Catalyst: Our Human-Centered Laboratory

We needed a new way. So we built Catalyst, not as another algorithm, but as an experiment in empathy. Think of it as a radar for understanding the human heart—a system that listens for the subtle signals of why someone stops scrolling, why they hesitate, why they click.

We treated every ad like a miniature psychology study:

  1. Form a hypothesis: "Moms juggling midnight feeds feel real anxiety when their phone dies."
  2. Craft a trigger: A three-second scene of a crying infant… then a dying battery icon.
  3. Deploy at scale, but measure more than clicks—watch replay rates, comment sentiment, scroll-depth.
  4. Iterate with intent: Scrap the versions that feel flat.

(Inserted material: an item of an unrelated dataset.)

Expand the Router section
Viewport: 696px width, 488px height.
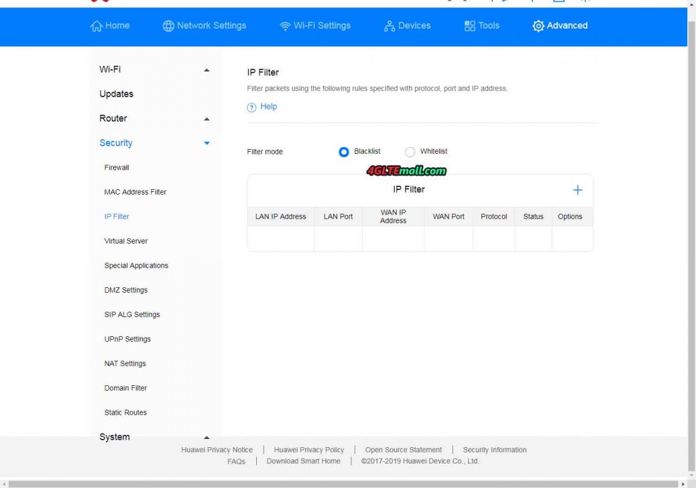point(206,118)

Double down on the ones that spark a tiny gasp.

What we were really doing was structured empathy—taking fuzzy human motivations and transforming them into testable psychological hypotheses. Suddenly, our numbers moved. But more importantly, we saw real human reactions—comments like "That's so me!" instead of ghost-town silence.


Noesis: Where Emotion Becomes Craft

Data gave us the what. Now we needed the how. Enter Noesis, our instrument for expressing empathy—a system that transforms our understanding of emotional rhythms and psychological triggers into controllable content expression.

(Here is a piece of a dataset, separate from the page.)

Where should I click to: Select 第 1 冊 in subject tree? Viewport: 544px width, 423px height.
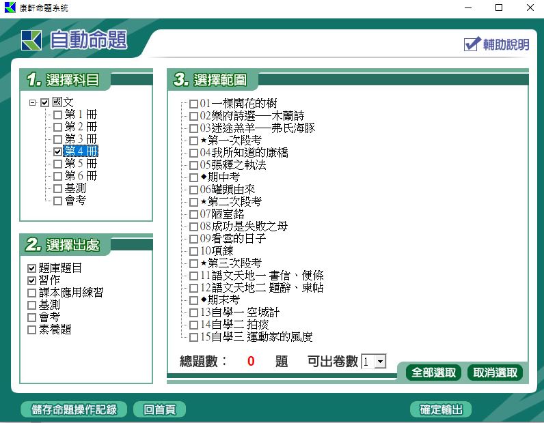81,115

If Catalyst is the radar that hears the human heart, Noesis is the instrument that translates those insights into the language of feeling. It modularizes the nuances of human psychology into actionable editing components:

  • "That Can't Be Thin": a rapid 0–3s close-up that teases disbelief.
  • "I Saw It Here First": a scrolling user-comment overlay for instant social proof.
  • "Only 20 Left": a pulse-quickening countdown that tugs at loss aversion.

Editors drag, drop, tweak. Noesis watches each publish, harvests which module stuck, which one fizzled, and refines itself. Video editing stops being a gamble and becomes a dialogue with real people's hearts—a systematic way to turn understanding into connection.

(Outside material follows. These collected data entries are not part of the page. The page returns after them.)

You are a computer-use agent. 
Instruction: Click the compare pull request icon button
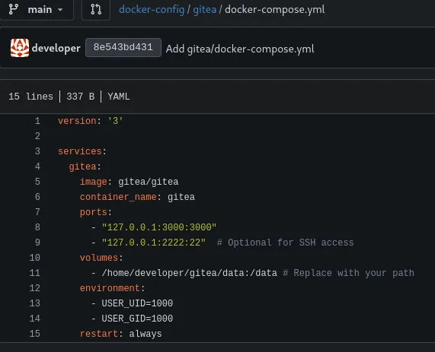(x=96, y=10)
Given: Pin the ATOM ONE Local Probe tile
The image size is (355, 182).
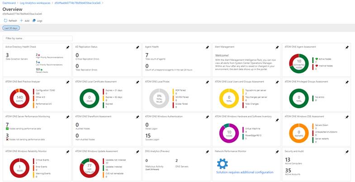Looking at the screenshot, I should tap(207, 82).
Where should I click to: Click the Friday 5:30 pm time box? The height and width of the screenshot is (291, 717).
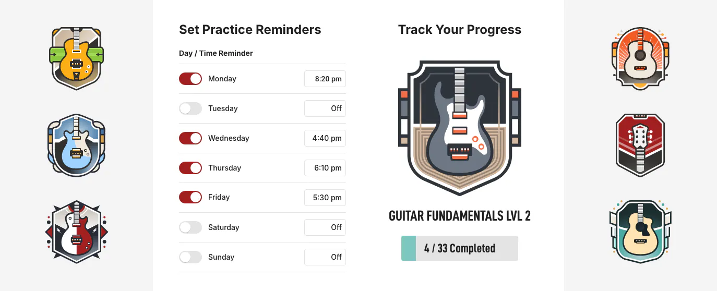click(325, 198)
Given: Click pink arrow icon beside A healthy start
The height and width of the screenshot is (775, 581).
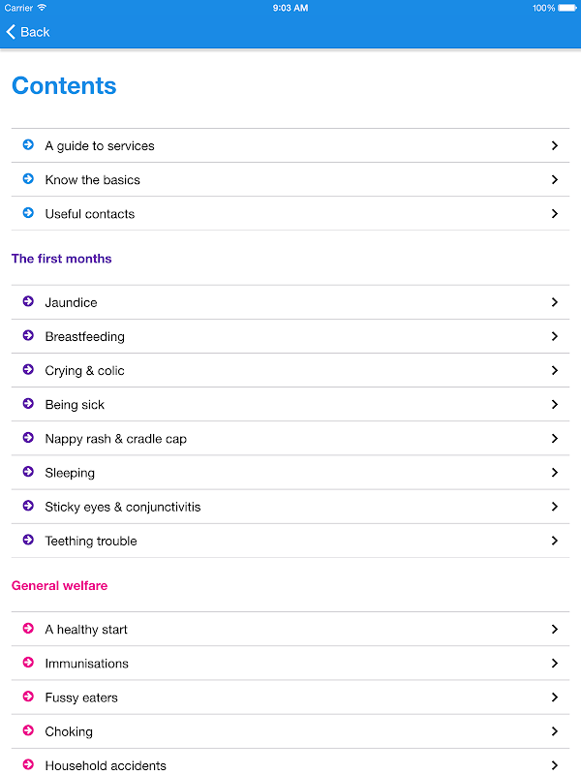Looking at the screenshot, I should point(28,629).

The Engine of Understanding

Here's what Catalyst and Noesis really share: they're not just tools—they're components of a machine built for understanding. Both systems take the messy, intangible realm of human psychology and make it workable, testable, scalable.

At their core, they represent structured empathy: the systematic transformation of "I think people feel..." into "Here's how we can know what people feel, and here's how we can respond to those feelings with precision."

Catalyst abstracts user motivations, touchpoints, and emotional journeys into testable strategic hypotheses. Noesis takes those insights and systematizes them into modular content expressions that can be mixed, matched, and refined. Together, they're building something unprecedented: a feedback loop between understanding and expression that gets smarter with every interaction.

This isn't about replacing human intuition—it's about amplifying it. It's about creating systems that learn not just what works, but why it works, so we can build more authentic connections at scale.


Pantheon: The Question We Can't Stop Asking

What if content could read your heartbeat?

We're standing at the threshold where video creation costs approach zero. Where Catalyst's understanding and Noesis's expression converge into something that's never existed before.

Something that doesn't just know what you watch, but how you feel while watching it.

The technical architecture, the user journeys, what happens when every story becomes as unique as your fingerprint—that's a conversation for another day. But the question keeps us up at night:

What becomes possible when empathy becomes infinite?


From Garbage Gambling to Golden Connection

So here's the truth I've learned:

  • Flooding the sky with ads may light things up briefly, but it never builds a bridge.
  • Probability is no substitute for empathy.
  • Behind every metric is a person with hopes, fears, and a desire to be understood.

If you want to stop betting on garbage and start crafting gold, begin by asking real questions: What does my audience feel right now? Where does their anxiety live? What small moment could make them feel seen?

Then turn those answers into your next ad, your next edit, your next recommendation. Because only when you honor the human journey—step by step, heartbeat by heartbeat—can you create the kind of magic that doesn't just catch the eye, but captures the heart.